* About this exercise *
Your answer should hold the data exactly as given, minus any picture.

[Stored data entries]
————
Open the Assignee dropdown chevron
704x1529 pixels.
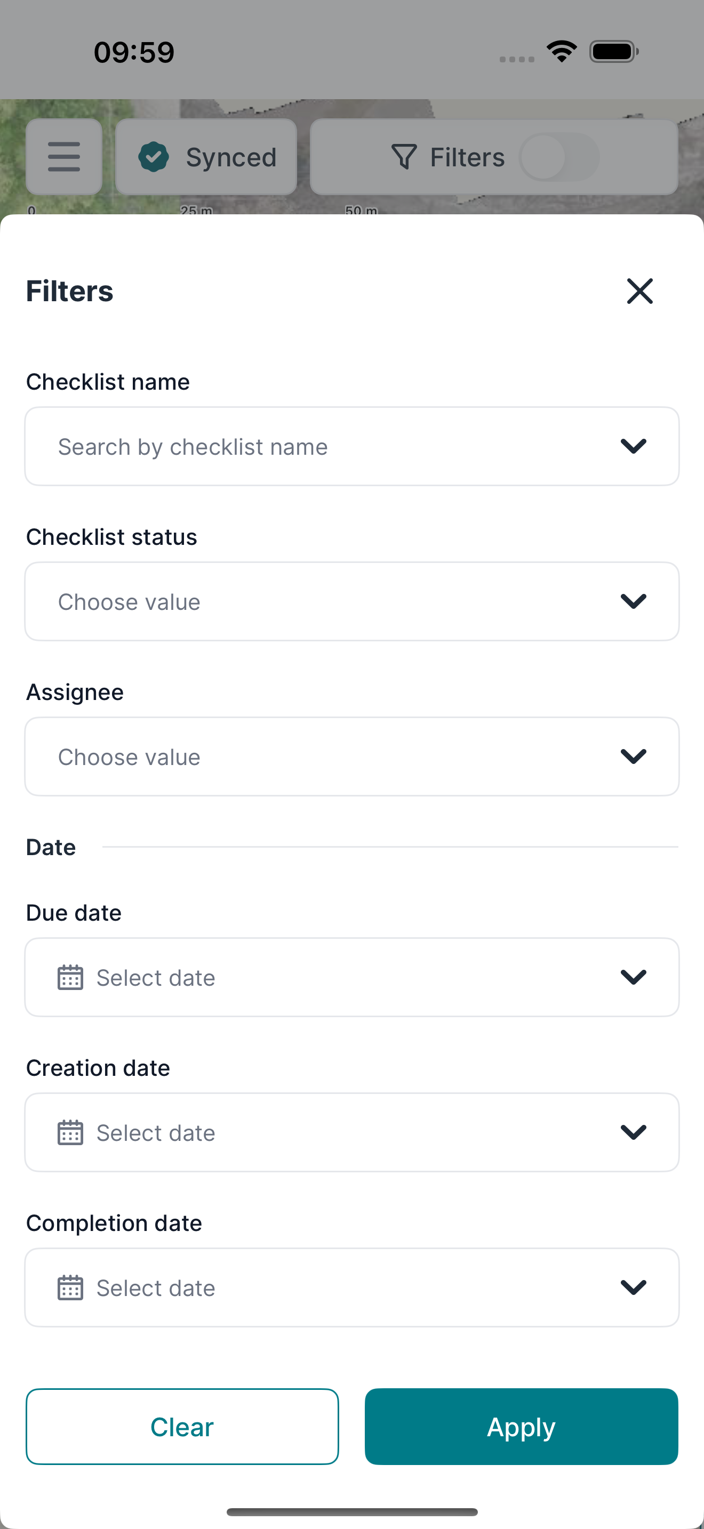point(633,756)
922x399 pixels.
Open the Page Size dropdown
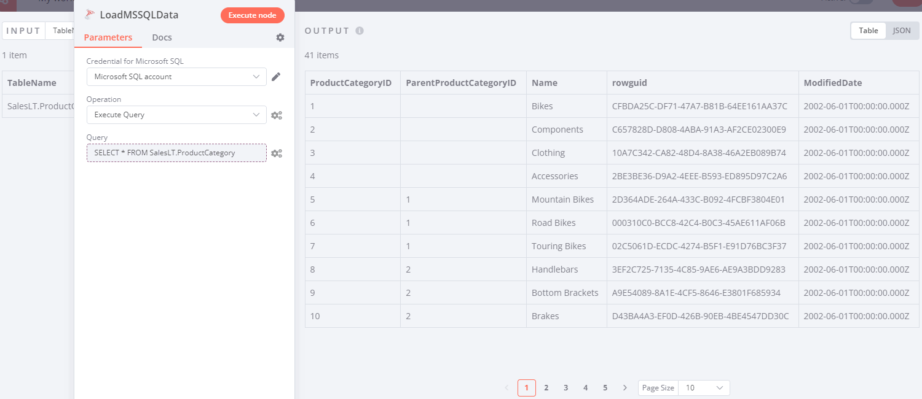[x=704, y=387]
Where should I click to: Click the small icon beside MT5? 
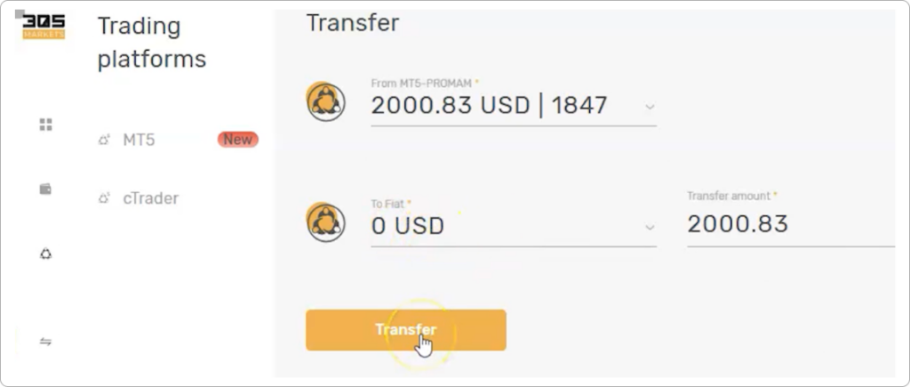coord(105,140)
————
* Task output *
Open the Assignee dropdown chevron
704x1529 pixels.
point(633,756)
922x399 pixels.
Open the Page Size dropdown
[x=704, y=387]
Where should I click to: Click the small icon beside MT5? 
coord(105,140)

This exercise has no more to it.